B-Lender loans can be a great option for businesses that are just starting or facing challenges with traditional lenders. These loans can provide flexibility, speed, and customized financing solutions to meet their specific needs. However, careful consideration of the terms and conditions and full understanding of the associated costs are crucial before committing to this type of financing.

4. Instant Payday Loans

Instant payday loans are short-term loans that can be used to cover unexpected expenses or emergencies. They are easy to obtain and are often offered by online lenders. Borrowers may receive access to immediate relief cash within hours, thanks to the quick and standardized approval process of the lenders that provide these loans. Instant payday loans are suitable for individuals with emergency cash needs or who need access to immediate cash to cover unexpected expenses.

Some typical uses for instant payday loans include medical bills, car repair bills, and home repair bills. These loans can offer immediate cash relief to ensure a person has the cash to cover daily living needs to continue working and earning money. Payday loans can be useful for individuals who have low credit scores or limited credit history and may not qualify for traditional loans. Borrowers should know that instant payday loans typically have high interest rates and fees for their ease of access and quick approval process. The repayment period is often within two to four weeks. As these loans can be accessed quickly and easily with minimal documentation requirements, these could be beneficial for individuals who need immediate cash and don't mind the associated fees.

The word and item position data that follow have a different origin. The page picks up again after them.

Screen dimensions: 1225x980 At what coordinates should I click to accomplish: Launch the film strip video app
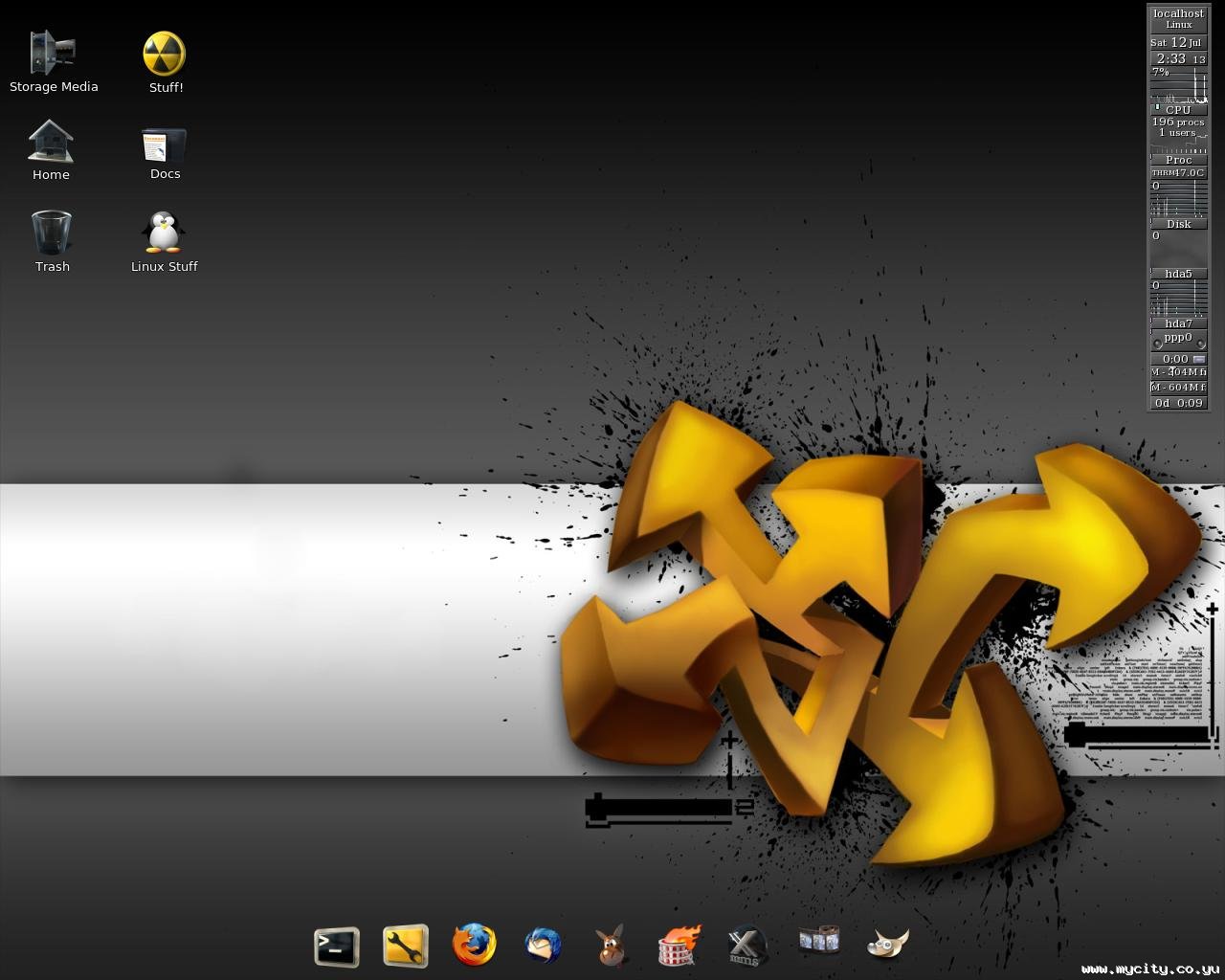pos(818,941)
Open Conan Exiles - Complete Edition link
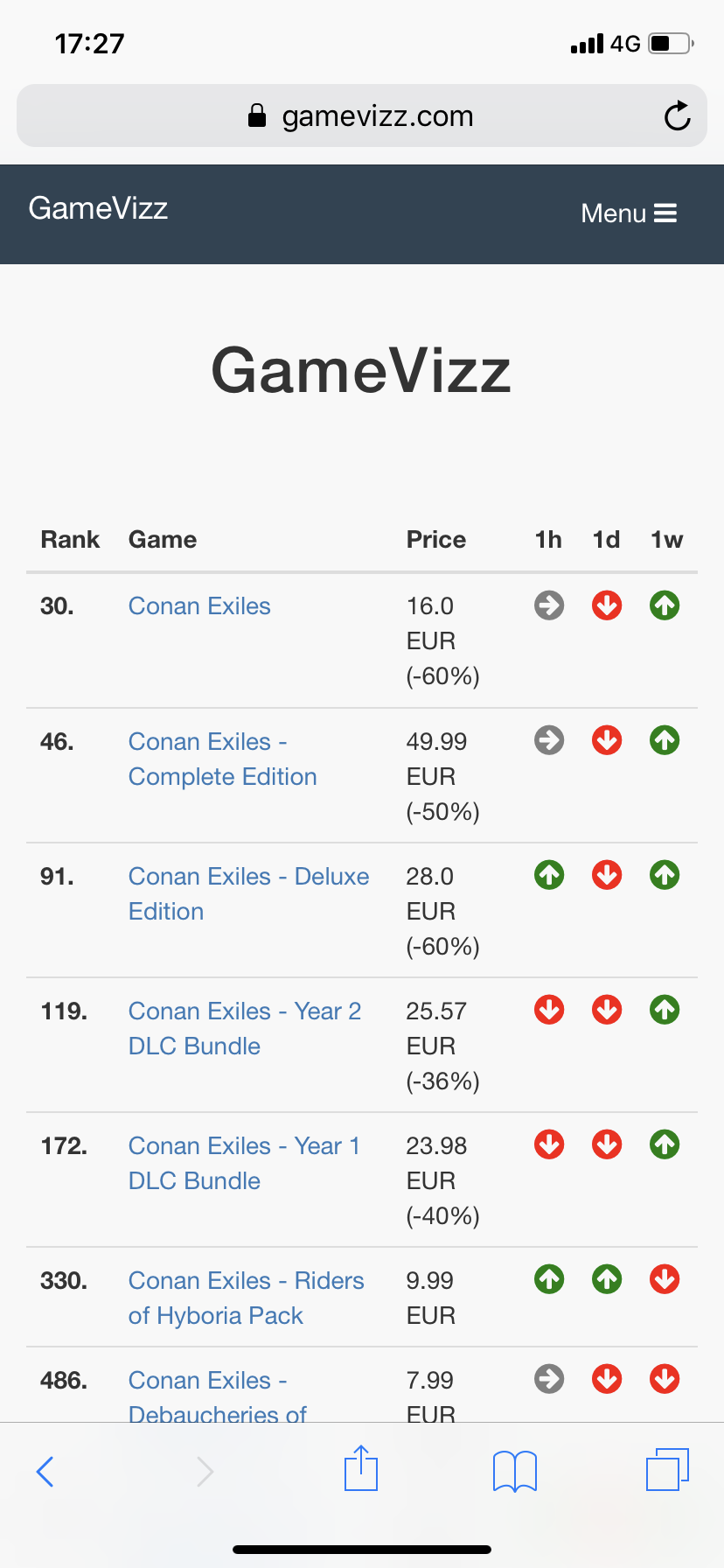The height and width of the screenshot is (1568, 724). pyautogui.click(x=222, y=760)
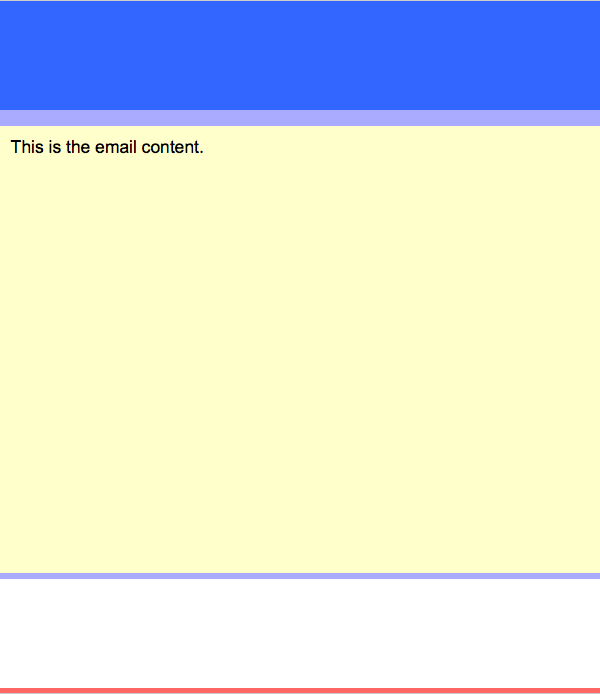Pick the blue header color region
The width and height of the screenshot is (600, 694).
(300, 55)
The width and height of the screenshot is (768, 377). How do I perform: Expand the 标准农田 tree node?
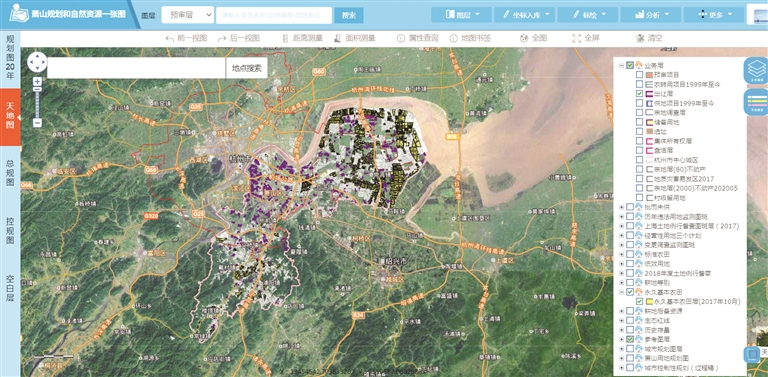click(622, 255)
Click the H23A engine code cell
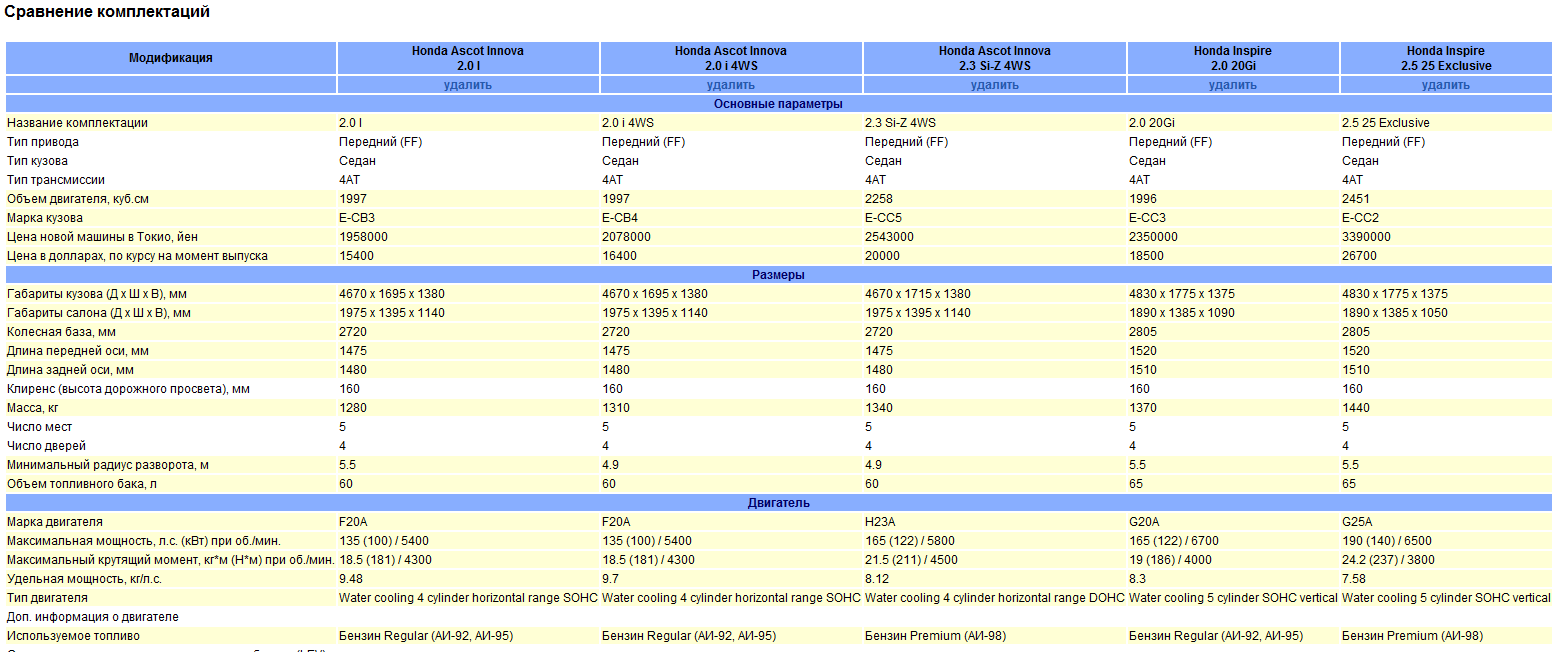1558x652 pixels. pyautogui.click(x=880, y=522)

The Right Option For Your Busineness

There are various types of non-traditional lending and financial services available to businesses and consumers in Canada. These services can provide cash relief for a variety of situations, depending on the borrower's needs and qualifications. Merchant cash loans are suitable for businesses with high credit or debit card transaction volume and immediate cash needs. Invoice or cheque factoring can benefit businesses with valuable invoices with longer repayment terms. B-Lender loans are a great option for start-ups or small businesses with an immediate cash need to expand or maintain operations. Instant payday loans can provide relief for individuals with unexpected or emergency cash needs.

Overall, non-traditional lending and financial services can provide valuable solutions for businesses and consumers with unique financial needs. It is also vital to approach them with caution and careful consideration of the associated costs and repayment terms. With the right lender and loan terms, these financial services can help businesses and individuals overcome cash flow challenges and achieve their financial goals.